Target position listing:
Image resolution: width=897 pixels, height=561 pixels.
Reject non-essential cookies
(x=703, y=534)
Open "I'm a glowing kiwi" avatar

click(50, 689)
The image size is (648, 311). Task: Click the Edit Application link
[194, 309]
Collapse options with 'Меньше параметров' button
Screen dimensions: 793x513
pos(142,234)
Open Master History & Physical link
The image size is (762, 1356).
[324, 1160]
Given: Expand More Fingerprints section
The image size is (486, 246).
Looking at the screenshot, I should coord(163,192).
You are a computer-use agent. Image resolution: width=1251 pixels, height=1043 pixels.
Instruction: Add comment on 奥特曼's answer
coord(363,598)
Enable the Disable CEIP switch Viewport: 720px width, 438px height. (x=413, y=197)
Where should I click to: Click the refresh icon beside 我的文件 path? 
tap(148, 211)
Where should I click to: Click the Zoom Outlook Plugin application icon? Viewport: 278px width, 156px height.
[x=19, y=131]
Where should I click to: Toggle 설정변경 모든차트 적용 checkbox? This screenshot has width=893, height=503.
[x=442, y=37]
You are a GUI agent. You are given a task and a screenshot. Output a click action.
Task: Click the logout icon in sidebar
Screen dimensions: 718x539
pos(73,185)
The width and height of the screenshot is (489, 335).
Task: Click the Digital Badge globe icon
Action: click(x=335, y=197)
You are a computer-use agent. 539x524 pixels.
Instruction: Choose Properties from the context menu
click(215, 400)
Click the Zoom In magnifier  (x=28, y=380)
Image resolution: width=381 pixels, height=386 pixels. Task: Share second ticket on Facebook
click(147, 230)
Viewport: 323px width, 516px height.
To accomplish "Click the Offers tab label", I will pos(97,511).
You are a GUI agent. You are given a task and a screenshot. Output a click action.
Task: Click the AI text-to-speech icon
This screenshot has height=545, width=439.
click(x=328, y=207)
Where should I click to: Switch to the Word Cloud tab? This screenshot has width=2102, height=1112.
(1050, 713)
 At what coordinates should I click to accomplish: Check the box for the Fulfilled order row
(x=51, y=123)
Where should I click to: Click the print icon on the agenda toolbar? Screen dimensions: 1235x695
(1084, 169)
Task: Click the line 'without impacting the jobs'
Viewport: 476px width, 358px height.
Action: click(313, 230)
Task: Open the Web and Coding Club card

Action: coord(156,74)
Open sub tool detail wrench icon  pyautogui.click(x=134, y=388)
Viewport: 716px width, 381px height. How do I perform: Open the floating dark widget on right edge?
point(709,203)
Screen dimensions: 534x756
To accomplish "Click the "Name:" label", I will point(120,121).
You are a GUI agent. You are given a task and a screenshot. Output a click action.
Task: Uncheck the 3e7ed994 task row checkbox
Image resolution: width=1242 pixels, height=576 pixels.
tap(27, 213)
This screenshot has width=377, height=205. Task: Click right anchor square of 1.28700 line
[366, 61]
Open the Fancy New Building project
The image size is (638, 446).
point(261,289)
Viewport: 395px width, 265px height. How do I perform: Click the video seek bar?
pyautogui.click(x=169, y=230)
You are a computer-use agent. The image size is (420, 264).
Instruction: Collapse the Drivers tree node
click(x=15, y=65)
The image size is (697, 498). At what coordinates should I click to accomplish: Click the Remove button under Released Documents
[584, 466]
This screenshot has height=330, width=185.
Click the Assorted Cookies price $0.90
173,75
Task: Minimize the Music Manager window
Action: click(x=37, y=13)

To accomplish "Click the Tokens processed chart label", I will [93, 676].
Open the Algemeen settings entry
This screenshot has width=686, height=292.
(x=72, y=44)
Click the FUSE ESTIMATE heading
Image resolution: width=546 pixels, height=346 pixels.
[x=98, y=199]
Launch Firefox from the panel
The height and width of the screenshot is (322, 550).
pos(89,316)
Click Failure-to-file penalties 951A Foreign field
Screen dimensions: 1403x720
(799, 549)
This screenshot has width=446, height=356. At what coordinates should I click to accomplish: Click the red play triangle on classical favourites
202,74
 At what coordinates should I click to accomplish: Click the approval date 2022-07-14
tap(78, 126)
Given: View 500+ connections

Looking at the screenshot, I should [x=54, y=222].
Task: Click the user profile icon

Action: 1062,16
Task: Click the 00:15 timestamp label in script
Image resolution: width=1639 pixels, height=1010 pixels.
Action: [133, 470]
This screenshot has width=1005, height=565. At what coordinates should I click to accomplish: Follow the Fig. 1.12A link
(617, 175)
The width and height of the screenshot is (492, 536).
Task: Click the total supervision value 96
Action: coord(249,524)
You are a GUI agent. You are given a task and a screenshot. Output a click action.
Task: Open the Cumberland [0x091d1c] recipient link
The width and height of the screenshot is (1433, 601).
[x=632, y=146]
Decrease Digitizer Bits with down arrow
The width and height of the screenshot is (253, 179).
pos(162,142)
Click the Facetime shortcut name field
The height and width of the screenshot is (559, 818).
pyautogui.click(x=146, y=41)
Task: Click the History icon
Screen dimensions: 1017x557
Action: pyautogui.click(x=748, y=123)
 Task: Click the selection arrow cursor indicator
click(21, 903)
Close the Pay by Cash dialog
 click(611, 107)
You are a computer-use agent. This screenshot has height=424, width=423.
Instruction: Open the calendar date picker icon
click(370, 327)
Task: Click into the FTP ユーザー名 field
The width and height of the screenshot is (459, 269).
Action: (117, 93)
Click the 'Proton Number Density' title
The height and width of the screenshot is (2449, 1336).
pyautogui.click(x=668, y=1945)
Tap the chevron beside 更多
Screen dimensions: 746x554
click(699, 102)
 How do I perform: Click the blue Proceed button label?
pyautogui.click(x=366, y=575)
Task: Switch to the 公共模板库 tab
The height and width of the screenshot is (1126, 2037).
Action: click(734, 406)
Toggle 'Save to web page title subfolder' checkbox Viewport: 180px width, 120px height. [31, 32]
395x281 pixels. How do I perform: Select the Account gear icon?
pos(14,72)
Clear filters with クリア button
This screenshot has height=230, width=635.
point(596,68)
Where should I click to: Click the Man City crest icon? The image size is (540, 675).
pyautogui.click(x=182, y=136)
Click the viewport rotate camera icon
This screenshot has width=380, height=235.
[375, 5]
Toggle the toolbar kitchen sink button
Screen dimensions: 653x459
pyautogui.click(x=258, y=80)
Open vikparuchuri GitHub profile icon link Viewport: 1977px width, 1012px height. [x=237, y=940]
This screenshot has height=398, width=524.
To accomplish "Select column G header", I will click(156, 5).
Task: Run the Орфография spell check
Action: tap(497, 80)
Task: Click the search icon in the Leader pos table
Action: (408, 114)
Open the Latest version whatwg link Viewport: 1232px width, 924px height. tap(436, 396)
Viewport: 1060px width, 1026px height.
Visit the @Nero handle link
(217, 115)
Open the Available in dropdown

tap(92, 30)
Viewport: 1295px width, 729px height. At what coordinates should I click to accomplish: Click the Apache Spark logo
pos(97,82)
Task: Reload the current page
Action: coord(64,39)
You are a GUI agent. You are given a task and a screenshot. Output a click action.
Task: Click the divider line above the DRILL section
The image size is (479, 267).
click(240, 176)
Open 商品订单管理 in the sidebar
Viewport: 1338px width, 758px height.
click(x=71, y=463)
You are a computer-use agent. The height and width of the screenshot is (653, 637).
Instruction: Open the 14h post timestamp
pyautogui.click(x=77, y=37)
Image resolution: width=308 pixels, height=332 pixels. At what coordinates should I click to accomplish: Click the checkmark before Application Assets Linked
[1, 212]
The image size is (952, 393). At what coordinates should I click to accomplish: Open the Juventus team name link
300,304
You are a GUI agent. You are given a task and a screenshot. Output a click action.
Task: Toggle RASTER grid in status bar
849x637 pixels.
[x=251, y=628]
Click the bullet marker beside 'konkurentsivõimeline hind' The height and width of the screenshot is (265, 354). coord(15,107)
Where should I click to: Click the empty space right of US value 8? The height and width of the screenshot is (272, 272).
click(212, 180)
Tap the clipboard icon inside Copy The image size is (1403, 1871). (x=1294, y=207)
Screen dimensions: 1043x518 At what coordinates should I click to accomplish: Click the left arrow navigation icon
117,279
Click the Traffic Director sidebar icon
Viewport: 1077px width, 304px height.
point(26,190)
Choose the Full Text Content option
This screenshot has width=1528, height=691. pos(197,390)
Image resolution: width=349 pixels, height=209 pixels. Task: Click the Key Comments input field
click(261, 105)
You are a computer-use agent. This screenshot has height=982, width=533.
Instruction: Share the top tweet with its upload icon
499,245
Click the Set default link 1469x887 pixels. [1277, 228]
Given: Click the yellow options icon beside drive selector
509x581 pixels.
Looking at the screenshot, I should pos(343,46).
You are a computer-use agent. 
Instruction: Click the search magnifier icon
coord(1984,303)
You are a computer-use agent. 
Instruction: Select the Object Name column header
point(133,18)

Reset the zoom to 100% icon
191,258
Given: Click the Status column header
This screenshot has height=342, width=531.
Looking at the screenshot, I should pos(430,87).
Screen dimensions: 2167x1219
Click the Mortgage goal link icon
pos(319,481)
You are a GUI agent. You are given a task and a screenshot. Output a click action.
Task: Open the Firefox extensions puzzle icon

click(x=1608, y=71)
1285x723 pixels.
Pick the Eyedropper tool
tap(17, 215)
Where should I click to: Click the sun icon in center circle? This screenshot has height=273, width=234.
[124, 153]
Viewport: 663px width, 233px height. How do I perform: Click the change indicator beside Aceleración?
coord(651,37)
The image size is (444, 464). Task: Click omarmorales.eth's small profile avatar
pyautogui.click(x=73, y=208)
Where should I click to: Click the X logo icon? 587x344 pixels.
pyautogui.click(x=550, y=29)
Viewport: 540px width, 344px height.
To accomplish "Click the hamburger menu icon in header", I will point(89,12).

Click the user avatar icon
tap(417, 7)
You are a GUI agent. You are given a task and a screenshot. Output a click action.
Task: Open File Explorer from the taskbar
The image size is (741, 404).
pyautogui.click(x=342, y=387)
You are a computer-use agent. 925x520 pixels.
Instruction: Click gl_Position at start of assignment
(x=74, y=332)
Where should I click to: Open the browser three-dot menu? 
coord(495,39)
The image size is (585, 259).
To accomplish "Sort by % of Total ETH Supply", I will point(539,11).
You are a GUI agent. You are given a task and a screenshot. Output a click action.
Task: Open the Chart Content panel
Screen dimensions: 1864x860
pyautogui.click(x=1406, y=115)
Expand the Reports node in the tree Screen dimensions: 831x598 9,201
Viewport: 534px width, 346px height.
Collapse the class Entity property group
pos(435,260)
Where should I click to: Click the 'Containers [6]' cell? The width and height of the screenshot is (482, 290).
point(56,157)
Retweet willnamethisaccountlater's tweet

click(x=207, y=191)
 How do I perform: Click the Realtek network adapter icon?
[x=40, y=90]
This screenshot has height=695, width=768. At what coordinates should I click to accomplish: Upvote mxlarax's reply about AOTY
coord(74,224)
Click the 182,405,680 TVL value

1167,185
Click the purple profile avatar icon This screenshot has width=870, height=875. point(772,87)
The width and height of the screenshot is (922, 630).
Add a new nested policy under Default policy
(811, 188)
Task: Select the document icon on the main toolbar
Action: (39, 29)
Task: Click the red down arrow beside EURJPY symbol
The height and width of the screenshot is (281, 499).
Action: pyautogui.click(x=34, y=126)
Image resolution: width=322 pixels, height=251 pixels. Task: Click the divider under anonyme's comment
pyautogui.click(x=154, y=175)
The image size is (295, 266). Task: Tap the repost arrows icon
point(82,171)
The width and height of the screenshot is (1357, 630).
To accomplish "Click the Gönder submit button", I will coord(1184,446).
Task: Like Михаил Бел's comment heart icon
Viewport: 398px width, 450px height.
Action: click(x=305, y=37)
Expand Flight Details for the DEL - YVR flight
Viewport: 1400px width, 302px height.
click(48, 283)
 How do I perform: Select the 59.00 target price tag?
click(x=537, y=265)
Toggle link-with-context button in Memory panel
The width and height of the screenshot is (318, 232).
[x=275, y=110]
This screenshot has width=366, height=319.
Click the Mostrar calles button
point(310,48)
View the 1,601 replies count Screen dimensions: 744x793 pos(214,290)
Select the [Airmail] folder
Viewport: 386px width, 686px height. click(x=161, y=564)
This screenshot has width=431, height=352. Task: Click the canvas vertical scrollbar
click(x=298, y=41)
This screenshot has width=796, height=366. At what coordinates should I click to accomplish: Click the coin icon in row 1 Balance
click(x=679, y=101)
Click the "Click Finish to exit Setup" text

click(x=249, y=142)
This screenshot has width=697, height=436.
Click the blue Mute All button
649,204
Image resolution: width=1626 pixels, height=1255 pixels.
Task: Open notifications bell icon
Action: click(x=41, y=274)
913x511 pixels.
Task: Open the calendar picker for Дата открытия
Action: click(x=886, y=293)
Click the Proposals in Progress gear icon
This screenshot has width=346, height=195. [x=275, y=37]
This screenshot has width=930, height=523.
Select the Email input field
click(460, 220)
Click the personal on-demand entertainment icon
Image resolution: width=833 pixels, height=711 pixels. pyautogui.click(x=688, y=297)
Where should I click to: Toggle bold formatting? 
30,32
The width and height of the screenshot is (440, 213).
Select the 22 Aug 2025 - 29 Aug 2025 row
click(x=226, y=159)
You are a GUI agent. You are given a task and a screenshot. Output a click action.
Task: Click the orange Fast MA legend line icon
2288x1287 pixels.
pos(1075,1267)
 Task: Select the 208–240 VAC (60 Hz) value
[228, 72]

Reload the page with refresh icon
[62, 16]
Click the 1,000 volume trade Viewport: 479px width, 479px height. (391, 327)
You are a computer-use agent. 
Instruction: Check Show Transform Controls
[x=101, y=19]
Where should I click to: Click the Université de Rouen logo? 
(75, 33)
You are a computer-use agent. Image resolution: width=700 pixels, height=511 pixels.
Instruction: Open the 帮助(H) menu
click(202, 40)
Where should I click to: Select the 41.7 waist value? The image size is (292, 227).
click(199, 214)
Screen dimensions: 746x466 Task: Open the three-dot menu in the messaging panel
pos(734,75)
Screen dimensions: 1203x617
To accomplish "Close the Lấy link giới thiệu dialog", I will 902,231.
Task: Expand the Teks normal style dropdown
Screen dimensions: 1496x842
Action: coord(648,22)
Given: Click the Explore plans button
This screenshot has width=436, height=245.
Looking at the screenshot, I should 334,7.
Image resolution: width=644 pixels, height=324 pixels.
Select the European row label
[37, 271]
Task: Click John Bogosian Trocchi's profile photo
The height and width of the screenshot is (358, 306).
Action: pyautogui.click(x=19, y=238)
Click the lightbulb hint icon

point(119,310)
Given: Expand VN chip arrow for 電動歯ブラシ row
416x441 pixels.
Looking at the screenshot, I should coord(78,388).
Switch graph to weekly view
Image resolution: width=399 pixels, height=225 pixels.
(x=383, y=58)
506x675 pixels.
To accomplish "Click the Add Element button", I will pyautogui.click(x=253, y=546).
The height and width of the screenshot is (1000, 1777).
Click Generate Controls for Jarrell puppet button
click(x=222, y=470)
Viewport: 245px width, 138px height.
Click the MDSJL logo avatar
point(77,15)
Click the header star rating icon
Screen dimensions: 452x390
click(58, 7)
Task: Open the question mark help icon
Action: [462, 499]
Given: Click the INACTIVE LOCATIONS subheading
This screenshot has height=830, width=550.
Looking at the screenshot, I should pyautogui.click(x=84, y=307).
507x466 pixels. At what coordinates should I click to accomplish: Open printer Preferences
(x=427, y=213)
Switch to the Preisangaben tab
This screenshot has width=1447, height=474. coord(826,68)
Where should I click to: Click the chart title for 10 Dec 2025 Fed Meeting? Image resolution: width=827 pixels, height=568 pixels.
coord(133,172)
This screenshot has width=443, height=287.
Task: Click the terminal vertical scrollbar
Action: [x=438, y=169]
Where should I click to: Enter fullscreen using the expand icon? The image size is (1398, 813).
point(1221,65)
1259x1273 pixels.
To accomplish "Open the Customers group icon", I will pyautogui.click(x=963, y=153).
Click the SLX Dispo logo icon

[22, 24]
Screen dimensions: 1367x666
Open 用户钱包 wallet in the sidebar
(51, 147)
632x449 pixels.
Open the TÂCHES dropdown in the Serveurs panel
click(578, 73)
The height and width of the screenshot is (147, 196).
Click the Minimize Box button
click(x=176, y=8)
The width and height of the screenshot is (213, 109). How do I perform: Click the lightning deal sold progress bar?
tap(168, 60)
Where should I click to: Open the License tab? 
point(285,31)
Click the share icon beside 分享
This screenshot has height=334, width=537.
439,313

Problem: Render the stretch of the listing from the line containing "Viewport: 1060px width, 1026px height." through the line containing "tap(92, 30)" as a numbered list. Omit blank lines.

Solution below:
1. Viewport: 1060px width, 1026px height.
2. Visit the @Nero handle link
3. (217, 115)
4. Open the Available in dropdown
5. tap(92, 30)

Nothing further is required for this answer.